#### What you will do
All lines of the material below that include the string "computer" are to be copied.

[[ Data for the task open ]]

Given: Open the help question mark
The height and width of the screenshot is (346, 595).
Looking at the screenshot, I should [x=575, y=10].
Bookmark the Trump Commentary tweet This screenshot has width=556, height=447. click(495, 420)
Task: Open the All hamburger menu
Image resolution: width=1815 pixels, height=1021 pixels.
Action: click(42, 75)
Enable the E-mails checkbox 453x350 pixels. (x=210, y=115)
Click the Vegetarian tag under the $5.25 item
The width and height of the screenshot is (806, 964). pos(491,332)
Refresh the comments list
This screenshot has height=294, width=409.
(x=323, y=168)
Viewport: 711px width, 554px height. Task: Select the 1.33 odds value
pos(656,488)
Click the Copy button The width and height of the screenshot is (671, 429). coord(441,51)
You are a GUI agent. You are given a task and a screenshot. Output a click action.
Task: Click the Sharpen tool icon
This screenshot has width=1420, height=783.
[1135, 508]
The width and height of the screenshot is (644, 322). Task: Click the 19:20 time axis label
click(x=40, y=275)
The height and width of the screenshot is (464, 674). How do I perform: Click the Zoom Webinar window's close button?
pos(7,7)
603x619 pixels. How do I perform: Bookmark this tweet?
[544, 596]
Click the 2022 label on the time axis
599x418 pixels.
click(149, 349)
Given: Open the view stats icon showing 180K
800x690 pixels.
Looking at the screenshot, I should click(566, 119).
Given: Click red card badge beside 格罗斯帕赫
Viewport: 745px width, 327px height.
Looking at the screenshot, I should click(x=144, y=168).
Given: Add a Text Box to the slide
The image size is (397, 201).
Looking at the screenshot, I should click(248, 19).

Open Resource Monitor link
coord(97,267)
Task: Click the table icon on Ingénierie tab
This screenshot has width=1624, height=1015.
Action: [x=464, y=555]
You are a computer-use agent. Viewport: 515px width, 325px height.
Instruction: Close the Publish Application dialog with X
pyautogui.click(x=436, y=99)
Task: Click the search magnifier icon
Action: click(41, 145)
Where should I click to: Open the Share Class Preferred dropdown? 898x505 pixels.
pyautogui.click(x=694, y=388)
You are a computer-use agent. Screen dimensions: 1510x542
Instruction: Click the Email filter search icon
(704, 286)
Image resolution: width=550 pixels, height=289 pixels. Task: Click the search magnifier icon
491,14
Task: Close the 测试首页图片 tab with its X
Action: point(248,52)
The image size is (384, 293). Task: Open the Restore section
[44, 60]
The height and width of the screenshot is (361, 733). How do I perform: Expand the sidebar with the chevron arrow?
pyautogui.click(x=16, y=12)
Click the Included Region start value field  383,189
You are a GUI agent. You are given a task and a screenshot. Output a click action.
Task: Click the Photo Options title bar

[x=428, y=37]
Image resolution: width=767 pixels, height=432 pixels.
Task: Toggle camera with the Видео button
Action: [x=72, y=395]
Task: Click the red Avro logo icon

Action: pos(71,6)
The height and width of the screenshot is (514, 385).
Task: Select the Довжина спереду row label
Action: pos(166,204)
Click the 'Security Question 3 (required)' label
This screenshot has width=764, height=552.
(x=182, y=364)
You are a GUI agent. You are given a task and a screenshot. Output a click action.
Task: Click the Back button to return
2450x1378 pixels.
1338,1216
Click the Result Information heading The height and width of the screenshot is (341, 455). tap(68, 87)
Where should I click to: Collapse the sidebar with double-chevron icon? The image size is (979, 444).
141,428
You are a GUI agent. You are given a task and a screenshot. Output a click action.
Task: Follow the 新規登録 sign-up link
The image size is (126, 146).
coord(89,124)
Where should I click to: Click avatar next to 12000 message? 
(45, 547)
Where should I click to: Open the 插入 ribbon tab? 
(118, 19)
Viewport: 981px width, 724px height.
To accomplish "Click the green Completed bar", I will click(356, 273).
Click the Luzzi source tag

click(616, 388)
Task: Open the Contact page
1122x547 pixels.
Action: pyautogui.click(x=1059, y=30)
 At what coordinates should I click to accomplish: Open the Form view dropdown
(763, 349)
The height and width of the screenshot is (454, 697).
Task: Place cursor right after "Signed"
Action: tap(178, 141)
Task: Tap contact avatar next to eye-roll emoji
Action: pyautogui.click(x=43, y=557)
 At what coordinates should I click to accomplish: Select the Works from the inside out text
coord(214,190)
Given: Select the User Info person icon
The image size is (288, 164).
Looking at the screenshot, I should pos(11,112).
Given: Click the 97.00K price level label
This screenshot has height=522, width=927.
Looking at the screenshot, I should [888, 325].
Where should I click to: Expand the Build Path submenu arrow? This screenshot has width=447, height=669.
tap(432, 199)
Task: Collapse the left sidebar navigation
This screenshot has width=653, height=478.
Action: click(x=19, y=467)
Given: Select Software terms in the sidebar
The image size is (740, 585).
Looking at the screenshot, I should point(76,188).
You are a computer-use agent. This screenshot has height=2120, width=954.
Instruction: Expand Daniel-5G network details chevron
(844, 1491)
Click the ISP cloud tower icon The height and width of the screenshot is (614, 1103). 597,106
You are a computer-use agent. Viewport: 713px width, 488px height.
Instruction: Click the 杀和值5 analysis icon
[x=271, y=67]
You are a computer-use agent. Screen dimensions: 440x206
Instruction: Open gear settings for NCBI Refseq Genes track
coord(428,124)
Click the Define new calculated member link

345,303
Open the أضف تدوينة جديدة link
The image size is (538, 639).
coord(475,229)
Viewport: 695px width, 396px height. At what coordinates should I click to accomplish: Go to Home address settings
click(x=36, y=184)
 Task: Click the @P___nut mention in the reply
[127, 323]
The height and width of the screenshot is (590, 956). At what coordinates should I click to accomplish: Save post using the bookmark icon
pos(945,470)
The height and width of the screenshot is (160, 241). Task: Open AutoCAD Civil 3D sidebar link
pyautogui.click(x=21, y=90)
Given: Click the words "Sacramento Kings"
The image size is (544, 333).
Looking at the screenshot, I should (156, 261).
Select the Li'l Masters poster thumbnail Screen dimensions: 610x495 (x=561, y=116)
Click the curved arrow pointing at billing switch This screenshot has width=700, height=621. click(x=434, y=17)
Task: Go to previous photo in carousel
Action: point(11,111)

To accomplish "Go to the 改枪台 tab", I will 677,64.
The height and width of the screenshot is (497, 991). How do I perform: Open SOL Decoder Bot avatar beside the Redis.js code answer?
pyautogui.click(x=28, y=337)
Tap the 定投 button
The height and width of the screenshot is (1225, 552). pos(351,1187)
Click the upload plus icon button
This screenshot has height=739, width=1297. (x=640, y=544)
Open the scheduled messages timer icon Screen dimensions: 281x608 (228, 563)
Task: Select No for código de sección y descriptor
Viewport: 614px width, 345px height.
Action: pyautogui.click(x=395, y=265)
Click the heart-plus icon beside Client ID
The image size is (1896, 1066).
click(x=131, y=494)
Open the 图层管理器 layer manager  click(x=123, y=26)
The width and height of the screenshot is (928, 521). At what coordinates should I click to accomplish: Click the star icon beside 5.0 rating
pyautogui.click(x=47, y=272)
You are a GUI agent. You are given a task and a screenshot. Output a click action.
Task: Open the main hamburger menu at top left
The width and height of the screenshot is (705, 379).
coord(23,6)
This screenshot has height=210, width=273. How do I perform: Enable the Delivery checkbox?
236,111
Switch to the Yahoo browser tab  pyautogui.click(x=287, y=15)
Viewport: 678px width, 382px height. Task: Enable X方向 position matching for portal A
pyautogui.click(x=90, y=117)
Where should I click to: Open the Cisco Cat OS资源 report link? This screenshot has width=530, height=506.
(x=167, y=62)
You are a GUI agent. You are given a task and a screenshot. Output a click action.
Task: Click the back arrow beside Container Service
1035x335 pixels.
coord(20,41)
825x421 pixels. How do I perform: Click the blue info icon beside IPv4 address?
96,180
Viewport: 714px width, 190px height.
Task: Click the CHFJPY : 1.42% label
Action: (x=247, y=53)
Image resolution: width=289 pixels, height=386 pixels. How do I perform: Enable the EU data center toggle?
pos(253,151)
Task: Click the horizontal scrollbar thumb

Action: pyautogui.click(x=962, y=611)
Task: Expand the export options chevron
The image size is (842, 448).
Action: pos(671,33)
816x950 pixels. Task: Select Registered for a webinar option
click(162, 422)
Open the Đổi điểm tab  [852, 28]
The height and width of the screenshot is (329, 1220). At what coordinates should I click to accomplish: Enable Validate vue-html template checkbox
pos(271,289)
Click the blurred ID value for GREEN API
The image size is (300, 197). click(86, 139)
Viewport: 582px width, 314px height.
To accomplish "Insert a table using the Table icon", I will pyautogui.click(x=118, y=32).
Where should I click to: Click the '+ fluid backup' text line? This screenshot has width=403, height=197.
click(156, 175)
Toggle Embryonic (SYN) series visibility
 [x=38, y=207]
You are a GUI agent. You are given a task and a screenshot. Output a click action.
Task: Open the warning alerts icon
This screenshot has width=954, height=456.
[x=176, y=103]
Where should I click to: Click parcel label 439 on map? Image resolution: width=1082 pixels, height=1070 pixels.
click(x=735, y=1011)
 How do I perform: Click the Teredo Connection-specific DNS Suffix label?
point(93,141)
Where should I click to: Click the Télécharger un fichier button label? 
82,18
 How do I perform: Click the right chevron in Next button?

[[ Data for the task closed ]]

#### Your solution
You are a computer-use agent. Viewport: 515px width, 325px height.
You are a computer-use agent. Screen dimensions: 1510x542
You are a computer-use agent. This screenshot has height=2120, width=954.
You are a computer-use agent. Viewport: 713px width, 488px height.
You are a computer-use agent. Screen dimensions: 440x206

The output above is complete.